- _Task statement_
Render the items as a two-column Markdown table with the columns Row and Line, beginning at the line containing "You are a computer-use" and continuing through the final item. Number each line in Row, skip blank lines, and leave the pictures out.

- _Data supplied_

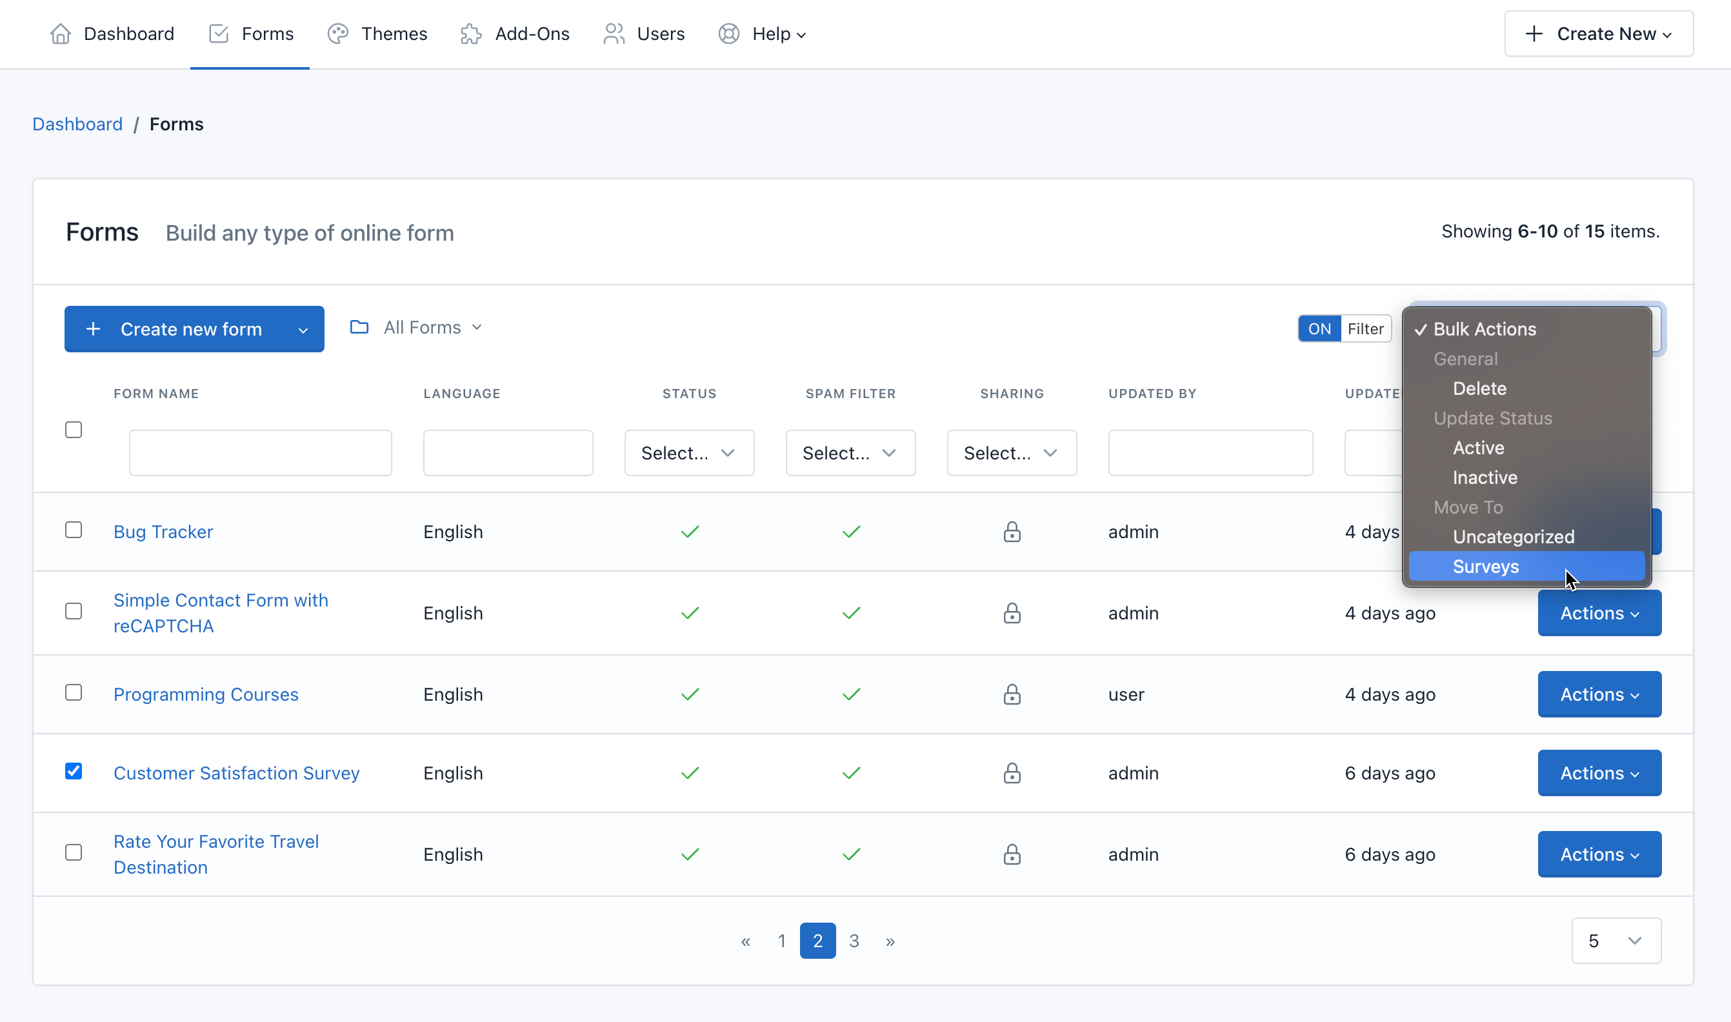1731x1022 pixels.
Task: Click Create new form button
Action: (193, 327)
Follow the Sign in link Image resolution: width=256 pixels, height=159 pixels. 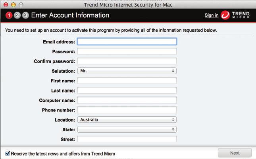[x=212, y=15]
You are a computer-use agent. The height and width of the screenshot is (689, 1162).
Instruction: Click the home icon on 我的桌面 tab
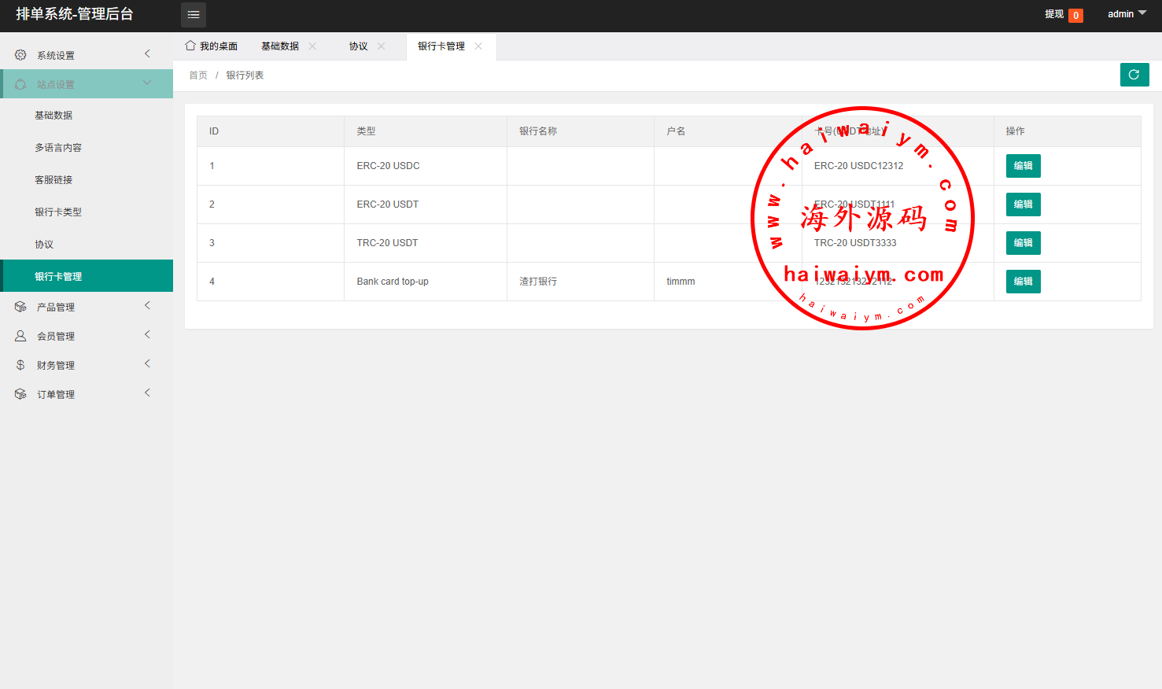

- _Exercise response_
| Row | Line |
|---|---|
| 1 | You are a computer-use agent. The height and width of the screenshot is (689, 1162). |
| 2 | Instruction: Click the home icon on 我的桌面 tab |